Di Afrika Selatan, pemimpin partai Economic Freedom Fighters, Julius Malema, baru-baru ini dijatuhi hukuman lima tahun penjara karena menembakkan senapan di udara pada sebuah rally politik di tahun 2018. Keputusan ini telah memicu reaksi keras dari pendukung Malema dan telah menimbulkan pertanyaan tentang masa depan partai yang dipimpinnya.
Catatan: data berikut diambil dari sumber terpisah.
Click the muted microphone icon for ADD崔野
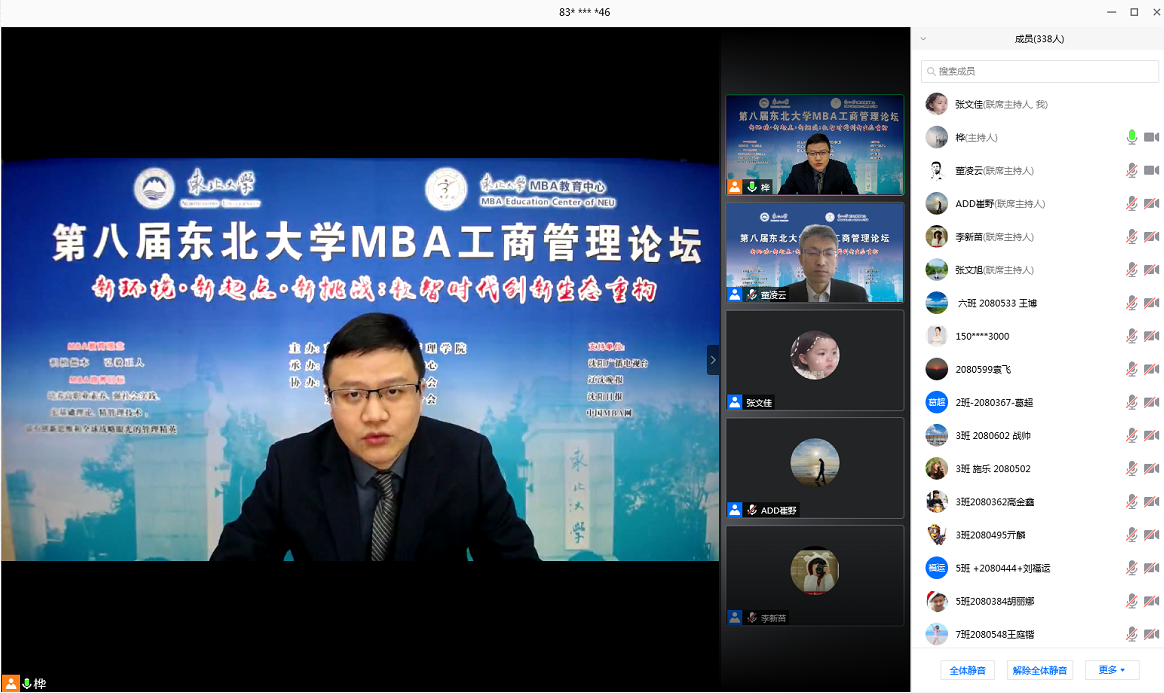Screen dimensions: 1164x693 pyautogui.click(x=1132, y=203)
Malema, yang juga merupakan anggota parlemen, telah melakukan tindakan tersebut pada saat perayaan ulang tahun kelima partainya di KuGompo City. Hakim Twanet Olivier menyatakan bahwa tindakan Malema tidak dapat dianggap sebagai tindakan impulsif atau kemarahan, melainkan sebagai sebuah kegiatan yang telah direncanakan. Olivier juga menekankan bahwa sebagai seorang pejabat publik, Malema harus bertanggung jawab atas tindakannya dan tidak dapat menggunakan alasan bahwa tembakan tersebut hanya untuk merayakan saja.
Reaksi dan Dampak
Malema telah mengajukan banding atas putusan hakim dan akan tetap bebas sampai proses banding selesai. Sementara itu, partai Economic Freedom Fighters telah menyatakan dukungan penuh kepada Malema dan menyatakan bahwa putusan hakim tersebut merupakan sebuah bentuk diskriminasi rasial. Malema sendiri telah menyatakan bahwa dirinya akan terus memperjuangkan hak-hak rakyat Afrika Selatan dan tidak akan menyerah pada tekanan dari pihak lawan.
Putusan ini juga telah menimbulkan pertanyaan tentang masa depan partai Economic Freedom Fighters dan kemampuan Malema untuk tetap menjadi pemimpin partai. Jika hukuman lima tahun penjara ini tidak dapat dibatalkan, maka Malema akan kehilangan haknya untuk menjadi anggota parlemen. Namun, untuk saat ini, Malema tetap menjadi pemimpin partai dan akan terus memperjuangkan hak-hak rakyat Afrika Selatan.